**ACTION ITEM:** The full listing, excluding its pictures, should be printed exactly as it stands.
════════════════════
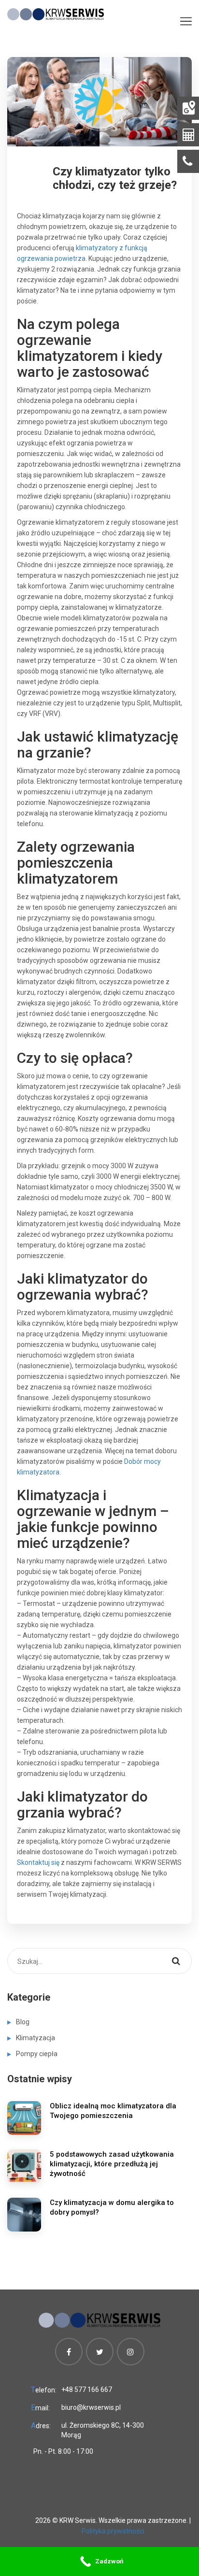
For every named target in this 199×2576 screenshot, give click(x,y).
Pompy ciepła (36, 2054)
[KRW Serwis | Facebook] (69, 2351)
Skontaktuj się (38, 1862)
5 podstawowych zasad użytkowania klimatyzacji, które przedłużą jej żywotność (112, 2164)
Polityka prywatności (113, 2531)
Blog (22, 2022)
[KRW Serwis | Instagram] (130, 2351)
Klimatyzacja (35, 2038)
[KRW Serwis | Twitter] (100, 2351)
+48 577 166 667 (86, 2389)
════════════════════
**TASK ANSWER:**
For every named target in this 199×2576 screenshot, give click(x,y).
Pompy ciepła (36, 2054)
[KRW Serwis | Facebook] (69, 2351)
Skontaktuj się (38, 1862)
5 podstawowych zasad użytkowania klimatyzacji, które przedłużą jej żywotność (112, 2164)
Polityka prywatności (113, 2531)
Blog (22, 2022)
[KRW Serwis | Instagram] (130, 2351)
Klimatyzacja (35, 2038)
[KRW Serwis | Twitter] (100, 2351)
+48 577 166 667 (86, 2389)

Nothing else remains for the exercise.